Israeli charity crowdfunds for small needs

Ten Gav website. SCREENSHOT

In the short time since a Hamilton-born Israeli woman co-founded Ten Gav, a crowdfunding charity initiative to help underprivileged Israelis with modest needs, hundreds have signed on to give people a hand up.

Naomi Brounstein, who practised law in Toronto before moving to Ra’anana with her family in 1993, spoke to The CJN about what inspired her to create Ten Gav in 2014 with her co-founder partner, Baltimore-native Vivi Mann. 

“We’d both been involved in different types of community work over the years and in volunteer work, and we had been trying to hammer out a concept to meet some of the challenges that we saw,” Brounstein said.

“We wanted to develop a platform where you could learn something about a family [in need], read a story about them.  We knew that people want to give, but they are hesitant. Is the money really going to where they say it’s going?… People don’t like it when their funds go toward administrative costs. They want to know that they’re giving to something or someone and it’s going straight there,” she said, adding that Ten Gav fundraises separately to cover administrative costs.

She explained that Ten Gav relies on Israel’s social workers to apply on behalf of families in need that have active files with the welfare services.

“We have social workers that we work with across the country. They have clients and they go on home visits and they are exposed to things that we don’t see,” Brounstein said. 

“Maybe an older man is a client and he has diabetes and multiple other problems and [a social worker visits] their home and sees an older woman, his wife, washing clothes over the sink. And they’re asked, ‘Why are you washing clothes over the sink?’ And it turns out the washing machine broke down three months before,” said Brounstein, who recently obtained a master’s degree in social work from Tel Aviv University.

“These are welfare families. Where are they going to get the money for… a washing machine? They’re not.” 

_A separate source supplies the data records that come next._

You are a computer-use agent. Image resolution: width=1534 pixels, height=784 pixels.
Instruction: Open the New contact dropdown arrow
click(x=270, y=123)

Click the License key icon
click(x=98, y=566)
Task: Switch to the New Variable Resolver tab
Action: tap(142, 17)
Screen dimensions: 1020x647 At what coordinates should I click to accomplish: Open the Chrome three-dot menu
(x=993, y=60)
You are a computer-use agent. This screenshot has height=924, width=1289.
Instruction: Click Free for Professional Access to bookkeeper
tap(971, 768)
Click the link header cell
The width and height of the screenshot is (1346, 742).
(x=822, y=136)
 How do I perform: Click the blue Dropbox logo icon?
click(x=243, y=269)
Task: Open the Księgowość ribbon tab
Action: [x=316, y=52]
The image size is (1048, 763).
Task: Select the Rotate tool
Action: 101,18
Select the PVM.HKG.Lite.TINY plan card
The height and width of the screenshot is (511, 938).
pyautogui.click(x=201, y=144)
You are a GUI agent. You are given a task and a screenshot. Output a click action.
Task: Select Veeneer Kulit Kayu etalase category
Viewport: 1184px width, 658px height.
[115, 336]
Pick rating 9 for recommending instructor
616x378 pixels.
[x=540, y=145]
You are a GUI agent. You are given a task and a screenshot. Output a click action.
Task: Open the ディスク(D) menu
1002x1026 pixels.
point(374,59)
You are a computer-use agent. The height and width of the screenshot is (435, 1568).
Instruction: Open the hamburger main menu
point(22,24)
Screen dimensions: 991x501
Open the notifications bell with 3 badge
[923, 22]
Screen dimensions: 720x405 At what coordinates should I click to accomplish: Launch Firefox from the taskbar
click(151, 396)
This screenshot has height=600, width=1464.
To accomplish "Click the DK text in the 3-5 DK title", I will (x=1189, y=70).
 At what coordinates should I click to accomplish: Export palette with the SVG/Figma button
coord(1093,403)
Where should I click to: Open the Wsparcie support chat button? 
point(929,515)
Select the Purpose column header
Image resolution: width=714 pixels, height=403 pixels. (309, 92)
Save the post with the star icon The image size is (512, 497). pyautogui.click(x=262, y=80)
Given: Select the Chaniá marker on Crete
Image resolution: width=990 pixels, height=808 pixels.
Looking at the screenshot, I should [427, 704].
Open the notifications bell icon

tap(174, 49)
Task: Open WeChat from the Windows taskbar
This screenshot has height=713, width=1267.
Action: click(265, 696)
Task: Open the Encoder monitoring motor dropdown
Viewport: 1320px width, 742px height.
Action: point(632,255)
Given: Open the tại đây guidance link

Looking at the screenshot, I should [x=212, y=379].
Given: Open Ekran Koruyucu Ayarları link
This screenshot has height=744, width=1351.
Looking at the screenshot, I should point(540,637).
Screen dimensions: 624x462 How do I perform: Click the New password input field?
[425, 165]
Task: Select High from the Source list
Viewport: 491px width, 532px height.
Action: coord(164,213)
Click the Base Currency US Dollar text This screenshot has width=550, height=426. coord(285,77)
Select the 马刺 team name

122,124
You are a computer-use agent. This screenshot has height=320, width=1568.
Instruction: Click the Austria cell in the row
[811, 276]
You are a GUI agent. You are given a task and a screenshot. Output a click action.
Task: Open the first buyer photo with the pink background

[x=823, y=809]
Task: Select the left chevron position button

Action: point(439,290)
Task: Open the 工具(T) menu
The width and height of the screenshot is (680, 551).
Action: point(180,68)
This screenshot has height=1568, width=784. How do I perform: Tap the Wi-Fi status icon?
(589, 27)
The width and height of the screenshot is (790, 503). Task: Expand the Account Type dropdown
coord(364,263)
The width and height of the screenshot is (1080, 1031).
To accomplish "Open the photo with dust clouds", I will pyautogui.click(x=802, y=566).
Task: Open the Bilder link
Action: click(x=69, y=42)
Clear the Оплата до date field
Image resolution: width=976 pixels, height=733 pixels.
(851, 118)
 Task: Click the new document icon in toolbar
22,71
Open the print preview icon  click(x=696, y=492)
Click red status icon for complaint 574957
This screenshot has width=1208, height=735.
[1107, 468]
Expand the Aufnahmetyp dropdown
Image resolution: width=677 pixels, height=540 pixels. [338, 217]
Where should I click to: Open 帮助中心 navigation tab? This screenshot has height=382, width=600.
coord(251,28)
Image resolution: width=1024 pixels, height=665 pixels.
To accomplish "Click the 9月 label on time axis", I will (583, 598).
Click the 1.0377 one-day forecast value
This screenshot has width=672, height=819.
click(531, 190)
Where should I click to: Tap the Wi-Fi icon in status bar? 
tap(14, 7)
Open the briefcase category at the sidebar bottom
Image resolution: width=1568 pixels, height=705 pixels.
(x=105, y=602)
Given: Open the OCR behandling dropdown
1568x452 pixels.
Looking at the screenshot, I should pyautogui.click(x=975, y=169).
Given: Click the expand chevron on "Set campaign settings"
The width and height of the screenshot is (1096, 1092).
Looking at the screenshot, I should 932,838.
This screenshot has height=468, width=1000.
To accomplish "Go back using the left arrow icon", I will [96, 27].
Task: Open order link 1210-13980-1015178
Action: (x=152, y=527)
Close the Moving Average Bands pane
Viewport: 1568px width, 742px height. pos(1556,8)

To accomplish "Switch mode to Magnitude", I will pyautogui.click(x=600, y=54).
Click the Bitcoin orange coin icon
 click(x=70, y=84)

She said the social worker sends Ten Gav an application, detailing the need and the cost, and if the request meets Ten Gav’s standards, a profile about a family’s need is posted to its website and a crowdfunding campaign begins. About 80 campaigns have been funded to date.

“We made it a policy that no single item that we post exceeds $1,500 or 5,000 shekels. When you give $100 and the entire item is $1,000, you represent a meaningful portion of that item in the end,” she said, adding that donations can be made in Canadian and U.S. dollars, British pounds and Israeli shekels.

“There is quite a variety of cases at any given time. We want to have things that speak to different people. You might want to help Reuben with piano lessons, and someone else might want to help an elderly woman get a new bed, and someone else might want to help a teenager get a computer.”

She said one of the more creative requests came from a social worker in Ashdod. She had two families in her jurisdiction who each gave birth to a blind baby within two months of each other.

“There is a centre in Petah Tikvah for parents of newborn babies who are severely visually impaired… It’s a program that offers 12 sessions.”

The issue was that to get from Ashdod to Petah Tikvah would require the families to take three buses. 

“We had this creative social worker who put in a request for a driver to bring these two sets of parents twice a week for six weeks so they could participate in these workshops.”

In addition to funding individual campaigns on the website, a way to engage young people in the habit of giving is Ten Gav’s Bar or Bat Mitzvah Tzedakah Project. 

The idea is for bar and bat mitzvah kids to encourage family and friends to contribute to Ten Gav in honour of the milestone. 

“That child has the opportunity to tell their friends and family that they would like gifts to be given in honour of Ten Gav, and at the end of the simchah, it’s a great educational experience.”